Blueprint: “One hundred percent.”
I suppose there’s some chance that Blueprint is not an avatar of Johnson.2 But that doesn’t matter, because Blueprint is the character putting forth these ideas, and if he thinks we can:
Develop the ability to program biology
To the point where we’ve solved aging
Then use the tools and knowledge thus created to solve all outstanding risks to humanity
All within the next twenty years.
Then he’s a severely delusional character who should not be taken seriously on anything. And it’s worse than that. If the chance that “humanity will destroy itself and our planet” in twenty years is 100%, then the chance we’ll do it in nineteen years is not going to be zero. It’s going to be very close to 100%. And the chance that we’ll do it in ten years has to be significant (even 10% is significant when you’re talking about the destruction of everyone and everything.) In other words in order to guarantee we avoid destruction we need to do all of the above in the next five years.
For me this revelation of Johnson’s certainty about the end of humanity was the biggest head-scratcher in the whole book, and it overshadows nearly everything else that’s going on.3 All of this is not to say that Johnson is obviously wrong. He could be right, but if he is, he should be writing books with a detailed plan of action titled: “We have FIVE YEARS to avert the apocalypse!” Not esoteric dialogues between annoying caricatures of himself.
This is basically the first example of my new plan to give some book reviews their own post.
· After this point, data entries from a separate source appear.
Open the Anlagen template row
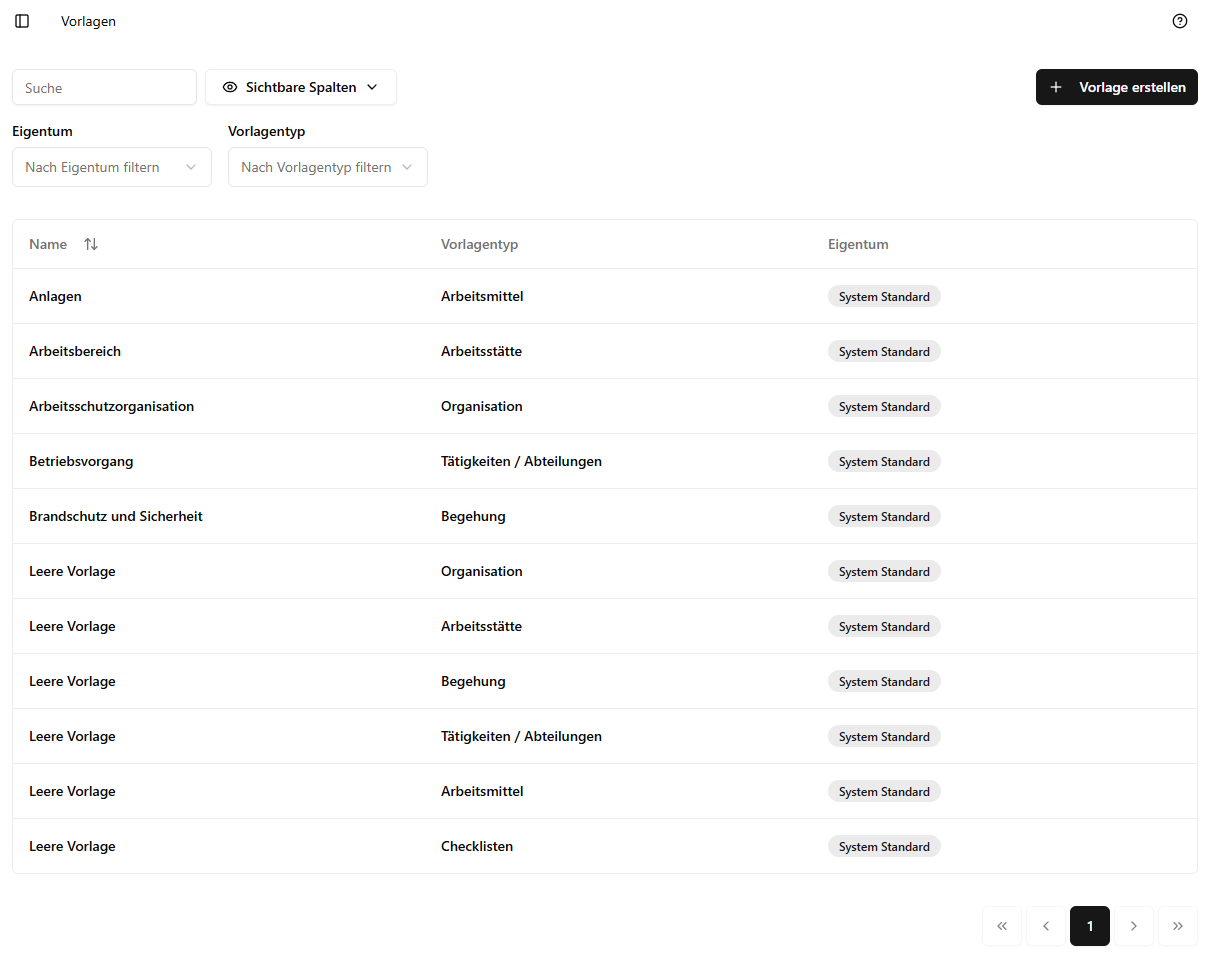[x=56, y=296]
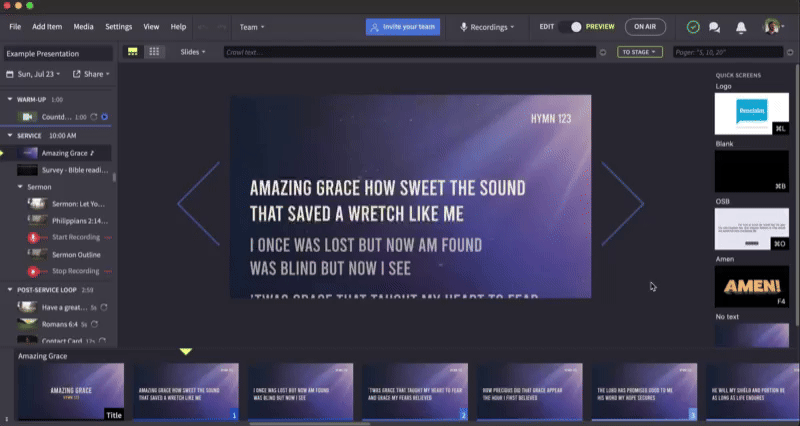Open the Slides dropdown
This screenshot has width=800, height=426.
[193, 52]
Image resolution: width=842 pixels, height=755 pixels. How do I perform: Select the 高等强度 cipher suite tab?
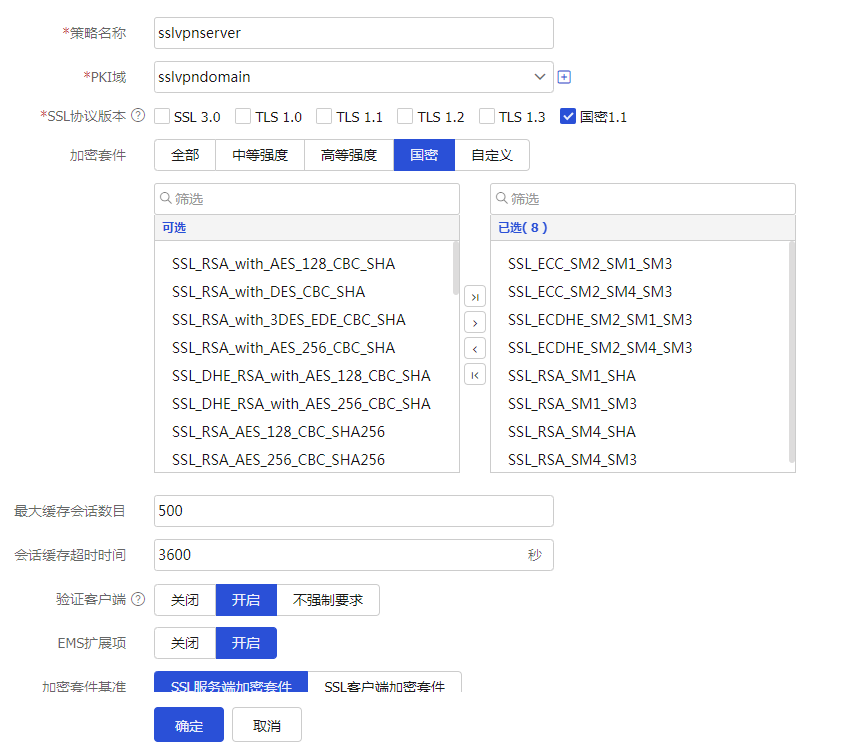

I’m hoping it will make them easier to find for people who really do want a review of a specific book. And I guess it also makes them easier to ignore as well if you’re not interested in that particular book. But that’s also a good thing. My aim is not to “generate clicks”. My aim is to provide some small amount of epistemological utility to the world.
Imagine the “Are you sure?” dialogue after you click the “I’m ready to die” button. And I didn’t even get into wireheading in this review. Would there also be an “Experience overwhelming orgasmic pleasure?” button? What keeps people from mashing that?
I read this for an SSC/ACX book club I belong to. When we met I asked them if Blueprint was a stand-in for Johnson and they all emphatically agreed that there was no other way to read the book.
Though the fact that Johnson has apparently climbed Kilimanjaro, but then seems to locate it in Nepal is also a pretty big head-scratcher as well.